What is expected
Copy the lines from the one containing "You are a computer-use agent. The width" through the one containing "will click(x=35, y=215).", inclusive, swapping "checkbox" for "check box" and changing nothing else.

Records shown
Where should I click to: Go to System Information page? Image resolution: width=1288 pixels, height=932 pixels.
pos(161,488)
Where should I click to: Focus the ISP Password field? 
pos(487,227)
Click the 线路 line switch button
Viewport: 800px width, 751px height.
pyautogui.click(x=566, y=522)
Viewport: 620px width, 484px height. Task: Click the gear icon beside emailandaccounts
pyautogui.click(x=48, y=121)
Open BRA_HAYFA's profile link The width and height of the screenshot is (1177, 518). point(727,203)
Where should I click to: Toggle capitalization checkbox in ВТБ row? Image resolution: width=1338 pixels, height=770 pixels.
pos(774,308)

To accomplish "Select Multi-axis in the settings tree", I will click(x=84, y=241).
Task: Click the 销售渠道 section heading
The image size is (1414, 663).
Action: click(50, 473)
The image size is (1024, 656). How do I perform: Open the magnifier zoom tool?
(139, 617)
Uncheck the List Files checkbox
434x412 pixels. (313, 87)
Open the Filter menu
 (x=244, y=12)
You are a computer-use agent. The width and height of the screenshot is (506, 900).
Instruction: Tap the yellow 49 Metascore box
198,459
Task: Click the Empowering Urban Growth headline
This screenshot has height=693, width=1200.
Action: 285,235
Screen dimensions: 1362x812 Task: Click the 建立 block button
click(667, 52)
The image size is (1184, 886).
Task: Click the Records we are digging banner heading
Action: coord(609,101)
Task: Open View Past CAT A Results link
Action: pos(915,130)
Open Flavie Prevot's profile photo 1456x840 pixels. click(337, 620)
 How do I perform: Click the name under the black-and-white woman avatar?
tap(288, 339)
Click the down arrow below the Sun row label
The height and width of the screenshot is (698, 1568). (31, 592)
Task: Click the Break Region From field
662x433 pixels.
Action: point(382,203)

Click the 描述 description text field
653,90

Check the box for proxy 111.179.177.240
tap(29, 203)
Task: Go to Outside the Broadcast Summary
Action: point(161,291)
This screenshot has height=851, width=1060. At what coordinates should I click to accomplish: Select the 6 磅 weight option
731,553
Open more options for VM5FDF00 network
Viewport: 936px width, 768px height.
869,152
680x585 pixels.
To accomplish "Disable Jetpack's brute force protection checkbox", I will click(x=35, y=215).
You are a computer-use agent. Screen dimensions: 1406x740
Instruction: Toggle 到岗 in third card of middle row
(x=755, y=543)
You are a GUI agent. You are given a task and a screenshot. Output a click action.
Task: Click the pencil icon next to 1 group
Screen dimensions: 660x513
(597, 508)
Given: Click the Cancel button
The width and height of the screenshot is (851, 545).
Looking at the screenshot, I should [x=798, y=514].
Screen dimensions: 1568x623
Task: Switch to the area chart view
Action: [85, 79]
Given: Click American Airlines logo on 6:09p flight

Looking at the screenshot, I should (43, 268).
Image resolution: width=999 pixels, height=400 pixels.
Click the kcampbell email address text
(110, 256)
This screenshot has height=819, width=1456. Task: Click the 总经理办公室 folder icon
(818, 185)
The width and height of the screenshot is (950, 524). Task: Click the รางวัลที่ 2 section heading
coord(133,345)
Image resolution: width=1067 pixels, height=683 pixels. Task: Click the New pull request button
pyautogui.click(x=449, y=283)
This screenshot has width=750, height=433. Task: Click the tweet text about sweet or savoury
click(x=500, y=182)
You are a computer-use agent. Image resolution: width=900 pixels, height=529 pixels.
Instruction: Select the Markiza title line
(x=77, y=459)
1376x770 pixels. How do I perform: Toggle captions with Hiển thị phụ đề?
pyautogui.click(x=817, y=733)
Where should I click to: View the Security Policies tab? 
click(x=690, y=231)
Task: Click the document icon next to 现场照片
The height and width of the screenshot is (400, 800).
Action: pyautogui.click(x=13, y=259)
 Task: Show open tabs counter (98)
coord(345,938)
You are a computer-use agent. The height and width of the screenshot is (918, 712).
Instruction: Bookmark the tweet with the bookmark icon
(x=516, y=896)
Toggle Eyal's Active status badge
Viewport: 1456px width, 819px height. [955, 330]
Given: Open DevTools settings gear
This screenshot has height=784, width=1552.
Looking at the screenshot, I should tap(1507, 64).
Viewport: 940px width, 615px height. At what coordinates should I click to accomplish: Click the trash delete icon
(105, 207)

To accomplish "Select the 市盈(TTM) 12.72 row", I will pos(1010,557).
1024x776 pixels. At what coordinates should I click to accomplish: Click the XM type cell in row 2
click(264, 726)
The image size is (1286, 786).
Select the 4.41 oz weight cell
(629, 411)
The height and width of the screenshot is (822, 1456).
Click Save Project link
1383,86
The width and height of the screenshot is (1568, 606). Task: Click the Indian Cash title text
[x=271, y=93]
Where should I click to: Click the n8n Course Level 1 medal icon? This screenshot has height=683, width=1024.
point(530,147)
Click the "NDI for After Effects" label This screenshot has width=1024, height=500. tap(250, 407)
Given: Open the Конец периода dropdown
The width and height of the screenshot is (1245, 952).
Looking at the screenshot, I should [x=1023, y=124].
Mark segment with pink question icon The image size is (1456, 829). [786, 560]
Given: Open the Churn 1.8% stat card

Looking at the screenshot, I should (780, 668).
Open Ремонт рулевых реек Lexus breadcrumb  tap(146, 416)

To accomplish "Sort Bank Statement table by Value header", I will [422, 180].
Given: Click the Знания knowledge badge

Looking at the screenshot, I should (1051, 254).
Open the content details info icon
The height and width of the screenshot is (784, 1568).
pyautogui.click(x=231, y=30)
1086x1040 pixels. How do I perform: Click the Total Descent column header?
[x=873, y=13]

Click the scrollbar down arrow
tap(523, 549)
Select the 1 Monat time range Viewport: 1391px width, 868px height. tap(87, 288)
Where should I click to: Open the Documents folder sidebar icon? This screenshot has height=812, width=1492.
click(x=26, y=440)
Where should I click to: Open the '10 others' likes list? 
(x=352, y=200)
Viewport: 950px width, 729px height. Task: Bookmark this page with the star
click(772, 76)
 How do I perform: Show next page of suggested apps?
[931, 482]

Answer for this exercise
You are a computer-use agent. The width and height of the screenshot is (506, 900).
Instruction: Tap the yellow 49 Metascore box
198,459
Task: Click the Empowering Urban Growth headline
This screenshot has height=693, width=1200.
Action: 285,235
Screen dimensions: 1362x812 Task: Click the 建立 block button
click(667, 52)
The image size is (1184, 886).
Task: Click the Records we are digging banner heading
Action: coord(609,101)
Task: Open View Past CAT A Results link
Action: pos(915,130)
Open Flavie Prevot's profile photo 1456x840 pixels. click(337, 620)
 How do I perform: Click the name under the black-and-white woman avatar?
tap(288, 339)
Click the down arrow below the Sun row label
The height and width of the screenshot is (698, 1568). (31, 592)
Task: Click the Break Region From field
662x433 pixels.
Action: point(382,203)

Click the 描述 description text field
653,90

Check the box for proxy 111.179.177.240
tap(29, 203)
Task: Go to Outside the Broadcast Summary
Action: point(161,291)
This screenshot has height=851, width=1060. At what coordinates should I click to accomplish: Select the 6 磅 weight option
731,553
Open more options for VM5FDF00 network
Viewport: 936px width, 768px height.
869,152
680x585 pixels.
To accomplish "Disable Jetpack's brute force protection check box", I will click(x=35, y=215).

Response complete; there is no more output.